— Exercise directions —
Nothing but the lines from the one containing "Instruction: Toggle Полное" through the end of the entries below should appear in your answer, transcribed exactly; please drop the pictures.

(Data to use begins)

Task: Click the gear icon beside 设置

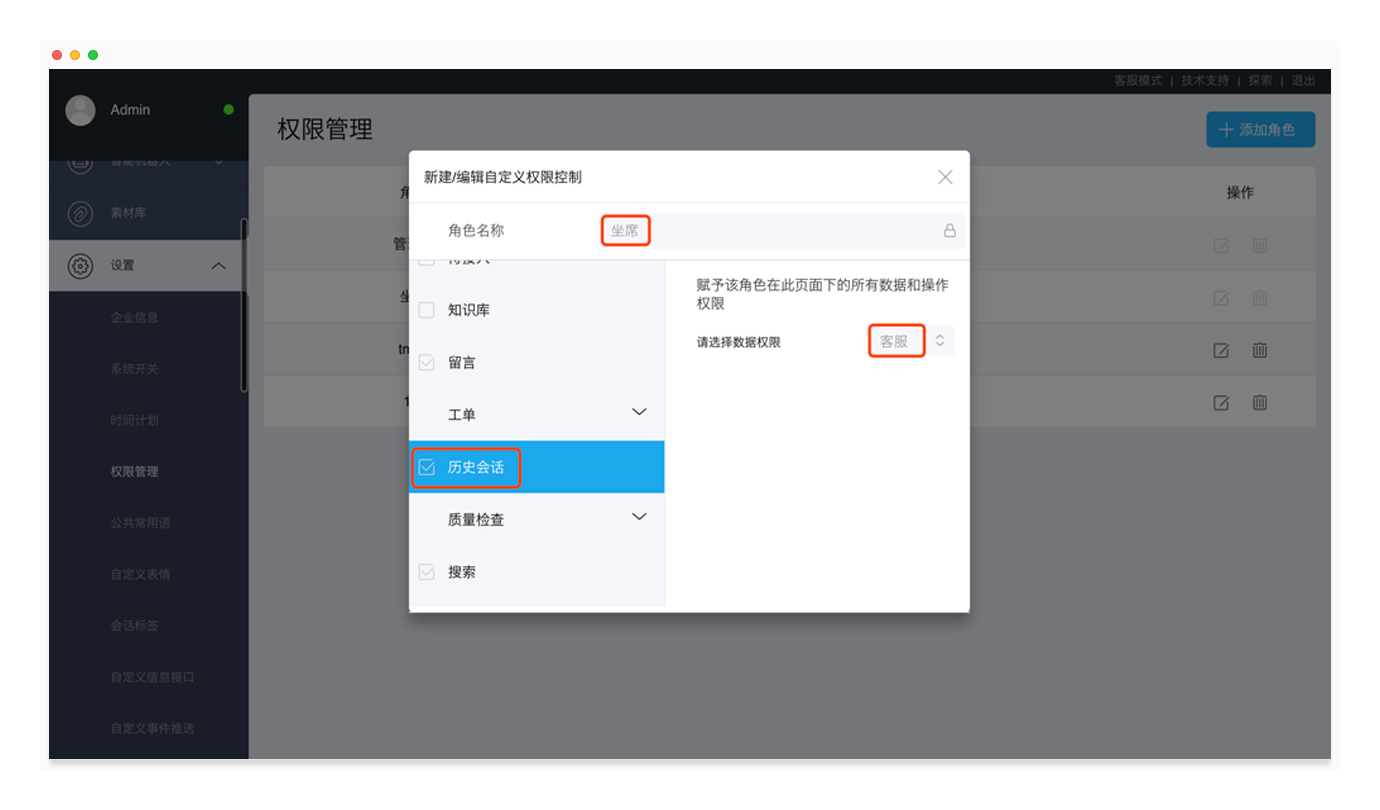Action: 80,266
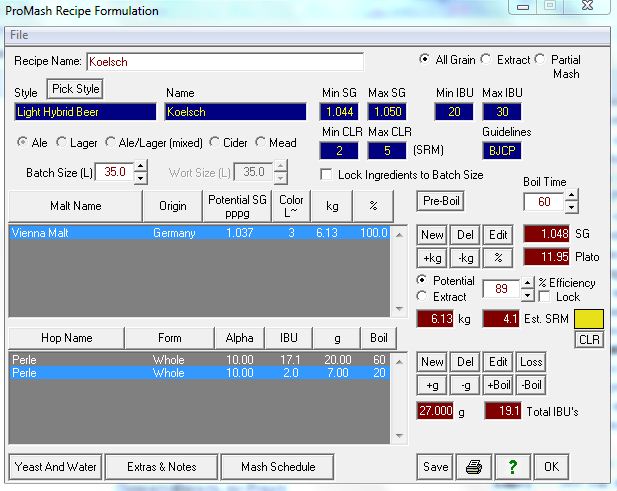Click the printer icon button
Screen dimensions: 617x491
pos(472,467)
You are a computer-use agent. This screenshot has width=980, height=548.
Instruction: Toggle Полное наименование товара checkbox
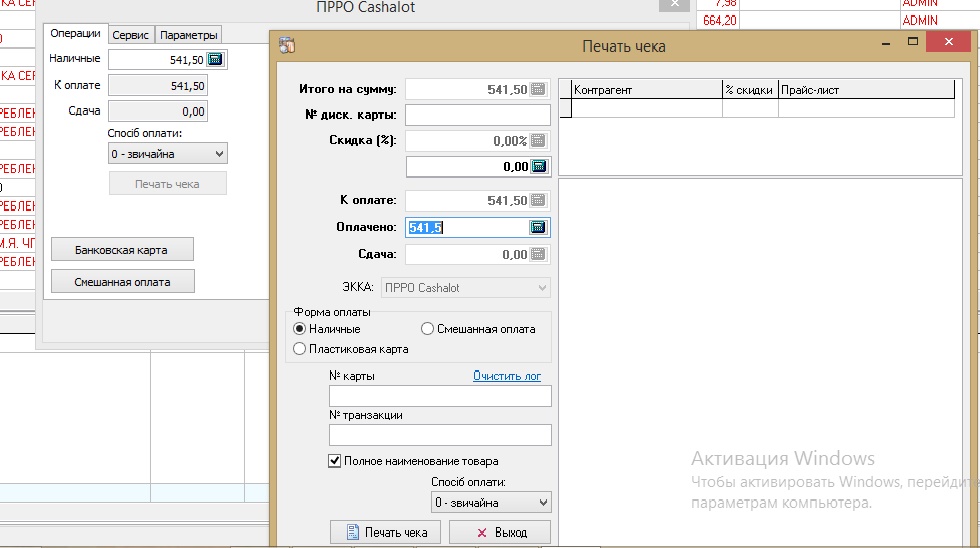[x=335, y=461]
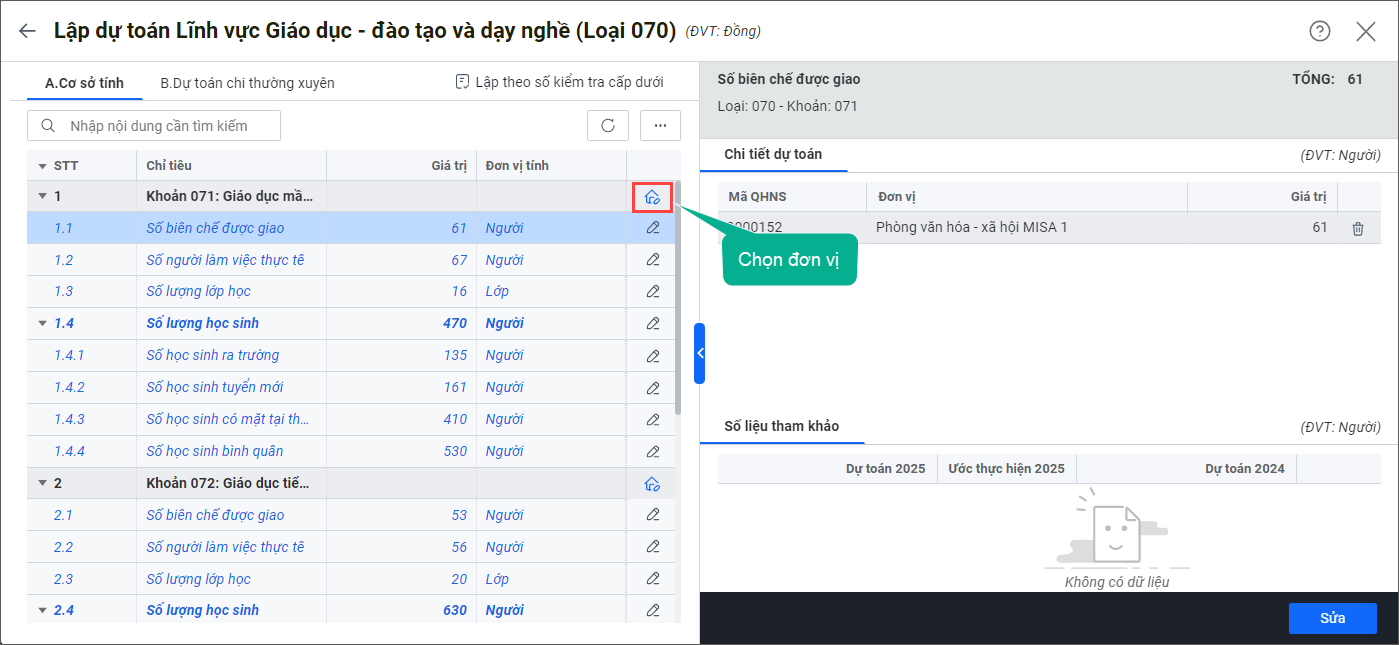Collapse the left panel with blue arrow handle

click(x=700, y=353)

(Data to use ends)

— Solution for this exercise —
Instruction: Toggle Полное наименование товара checkbox
[x=335, y=461]
Collapse the left panel with blue arrow handle

click(x=700, y=353)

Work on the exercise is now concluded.